Ghana, rated six steps below investment grade at B3 by Moody’s Investors Service, has chosen Bank of America Merrill Lunch, JPMorgan Chase & Co., Morgan Stanley, Standard Bank Group Ltd. and Standard Chartered Plc to organize the meetings, which start Thursday.
The banks may then arrange a benchmark dollar bond with maturities of seven and 12 years, and perhaps longer, according to a person familiar with the matter. The West African cocoa and oil producer has also offered to buy back as much as $250 million of its $2 billion of Eurobonds maturing in 2023 and 2030.
The government seems keen to do a deal imminently, but only if it’s satisfied with the price that traders demand.

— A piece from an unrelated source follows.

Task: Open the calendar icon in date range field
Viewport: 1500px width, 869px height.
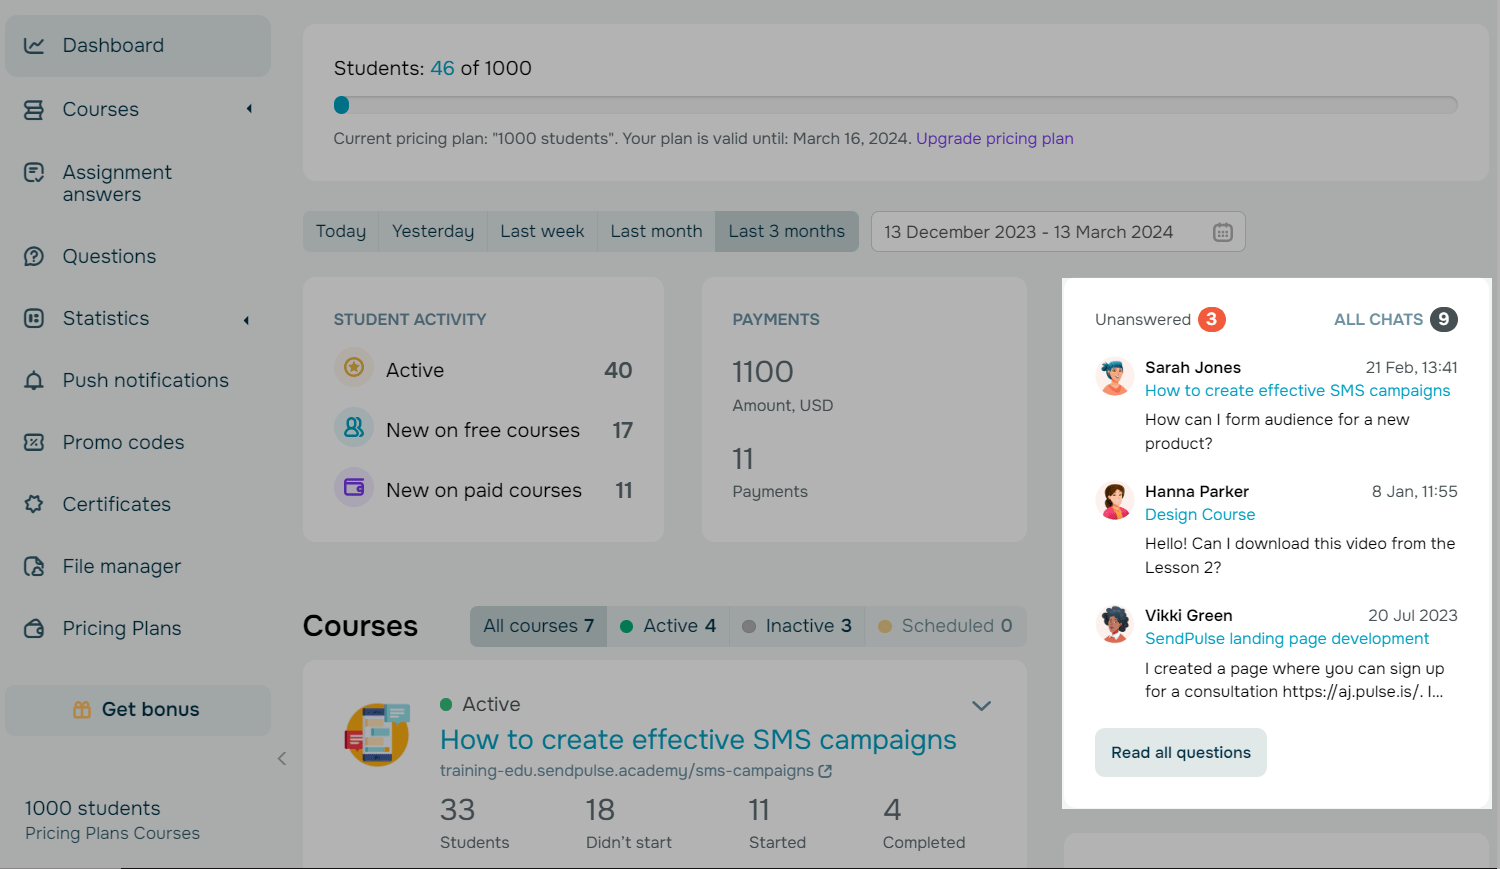Action: [x=1222, y=232]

That’s a big if, given Ghana’s battling to shore up the world’s weakest currency this year and perceptions it won’t manage its finances properly once a four-year bailout with the International Monetary Fund ends next month.
The nation needs $2 billion in foreign-currency debt to help finance its 2019 budget and will seek additional $1 billion if it’s able to issue the securities at lower rates than what it’s paying for existing bonds.

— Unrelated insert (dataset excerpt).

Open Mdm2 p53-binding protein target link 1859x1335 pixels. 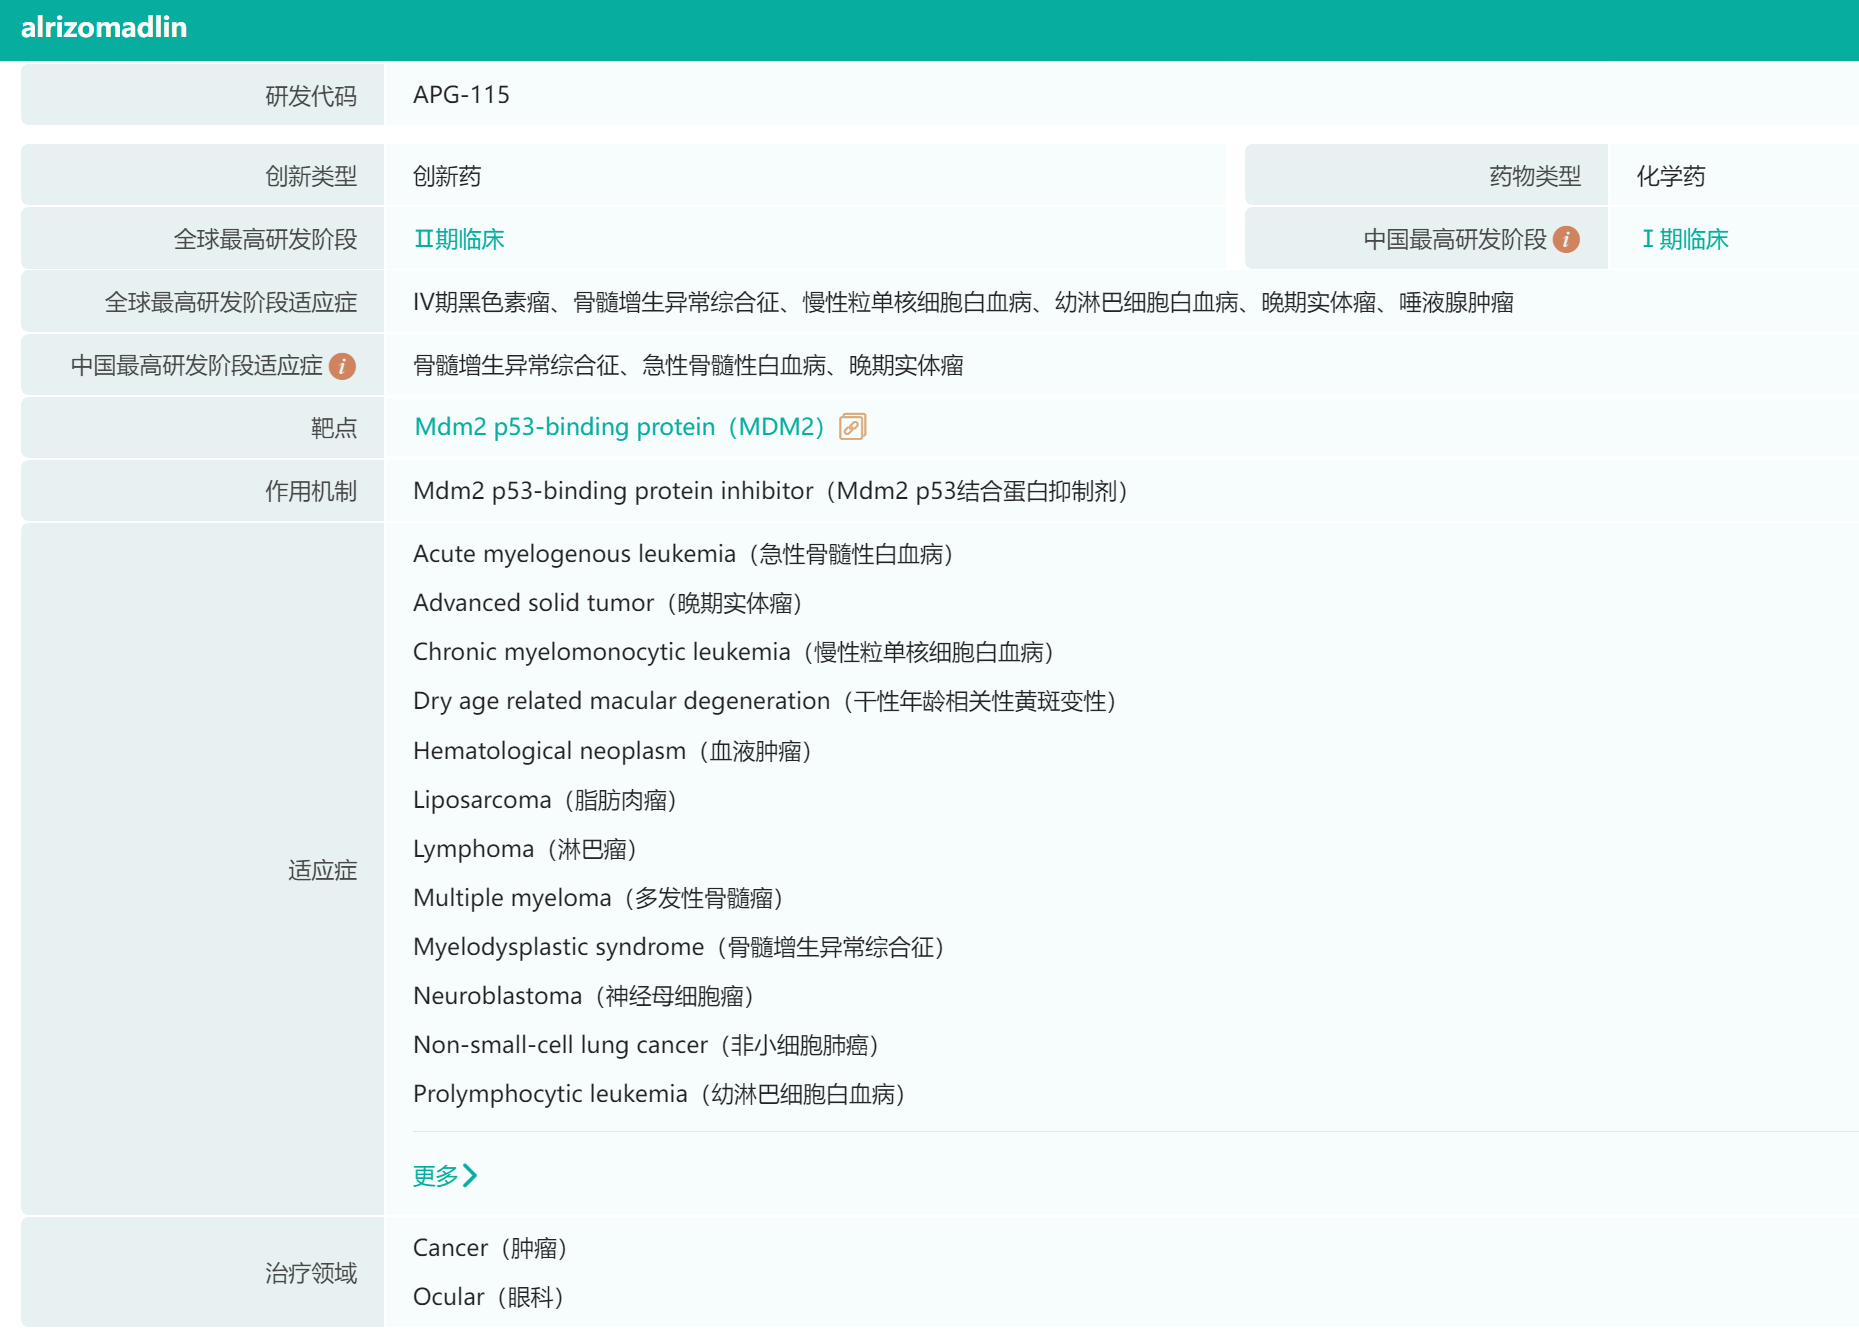coord(618,427)
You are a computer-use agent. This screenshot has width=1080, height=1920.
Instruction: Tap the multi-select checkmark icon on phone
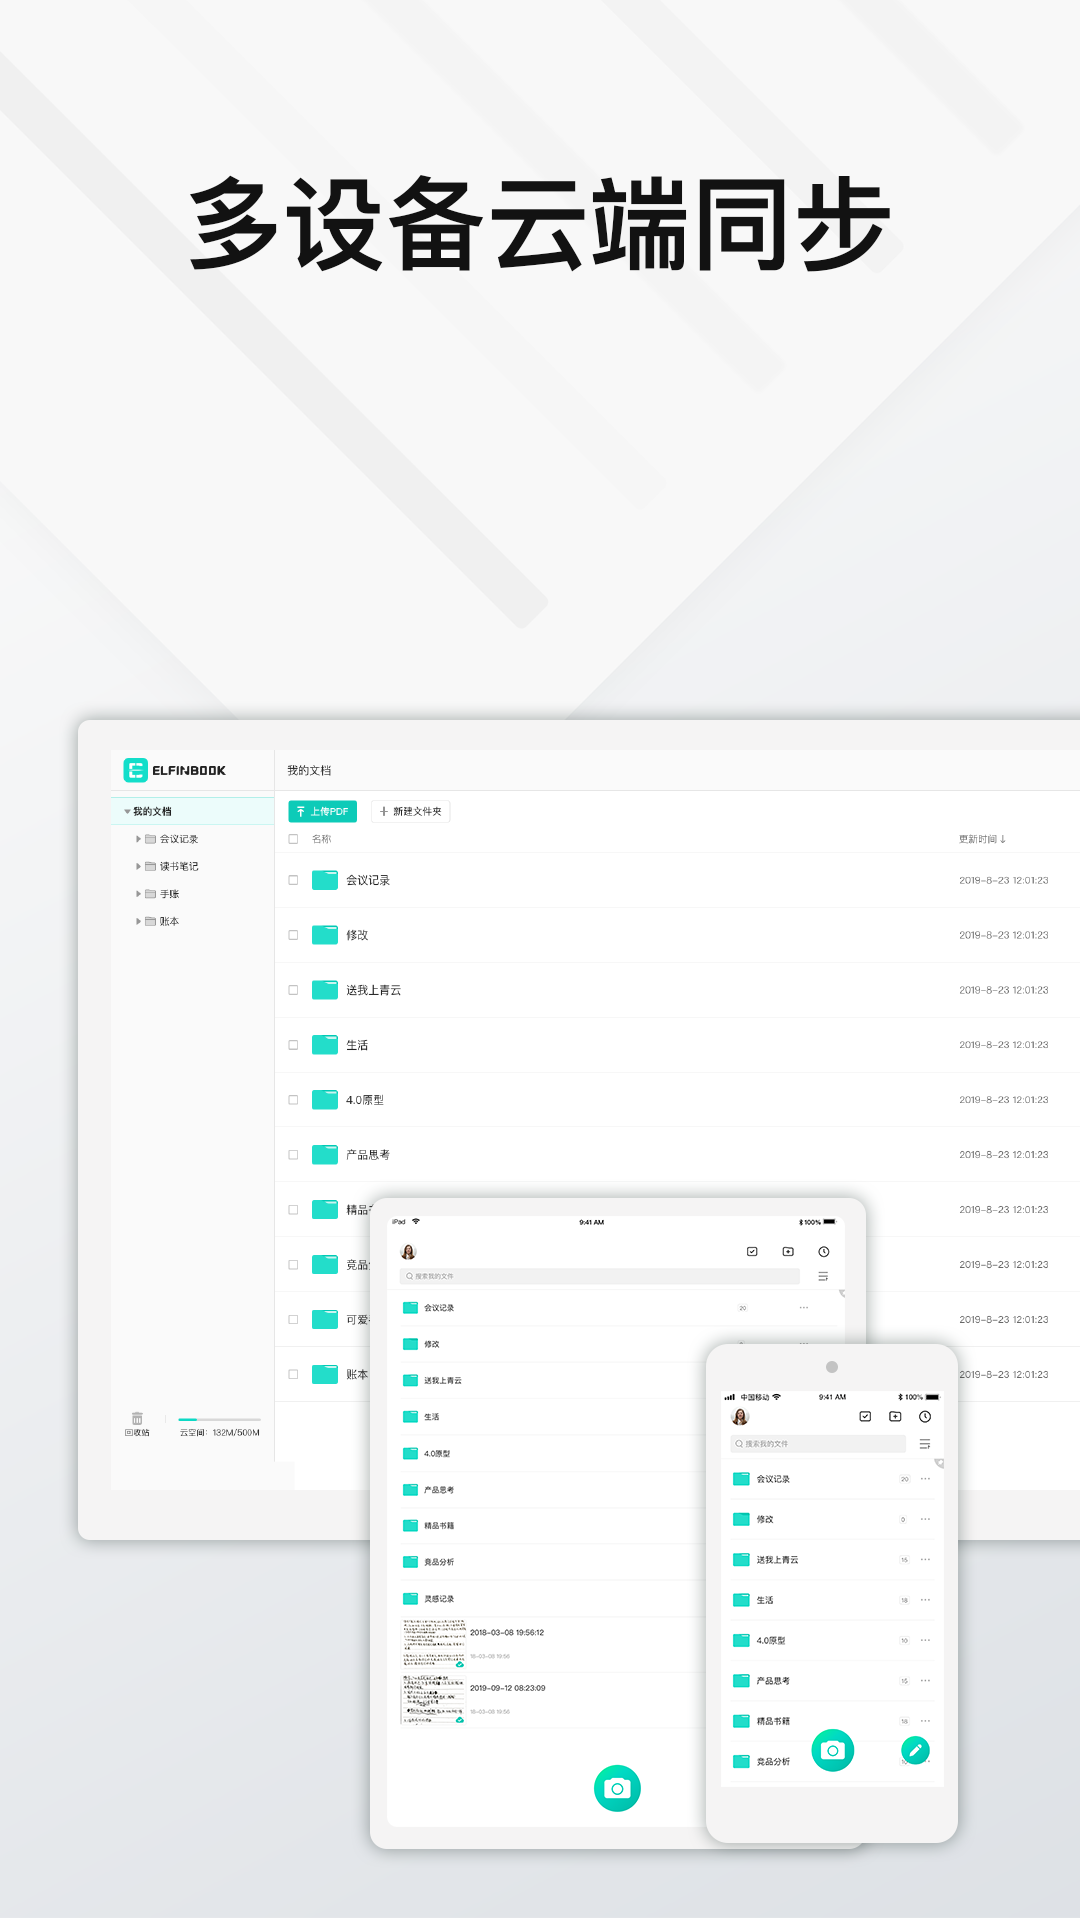(865, 1417)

Finance Minister Ken Ofori-Atta is negotiating a $750 million bridge loan from Standard Bank and Standard Chartered to tide the government over in what he says has been a “quite challenging” first quarter. It would be repaid with the Eurobond.
“Confidence in Ghana has ebbed a little in 2019 relative to other Africa sovereigns,” said Gregory Smith, a strategist at Renaissance Capital in London. “Investors have concerns that Ghana’s recent good record with fiscal discipline might unwind over the next year, especially as the IMF program ends and the 2020 elections are on the horizon.”
Ghana does have strong economic growth in its favor -- gross domestic product will expand 6.6 percent this year, according to the average forecast from analysts surveyed by Bloomberg -- but revenue collection is low compared to peers, Smith said.
The cedi depreciated 2.9 percent to a record low of 5.86 per dollar on Tuesday, extending its drop in 2019 to 15 percent. President Nana Akufo-Addo said last month he was “extremely upset and anxious” about the currency’s slide.
On the surface, there seems little reason for the bearishness. RenCap says the cedi is one of the cheapest currencies in Africa, based on real effective exchange-rate models. And even after a cut by the central bank in late January that surprised analysts, the real interest rate is one of the highest on the continent at almost 7.5 percent, according to Standard Bank.
But that seems to matter less to investors than the IMF’s impending exit and elections. The nation has had a “terrible fiscal record” in recent election years, RenCap said in a separate notes to clients on Tuesday.
Convincing investors it won’t go on a spending splurge ahead of the vote, even without the IMF’s guiding hand, might help Ghana’s Eurobond ambitions. Otherwise, issuing $3 billion of debt in one go -- in what would be one of the biggest deals from emerging markets this year -- may prove to be pricey.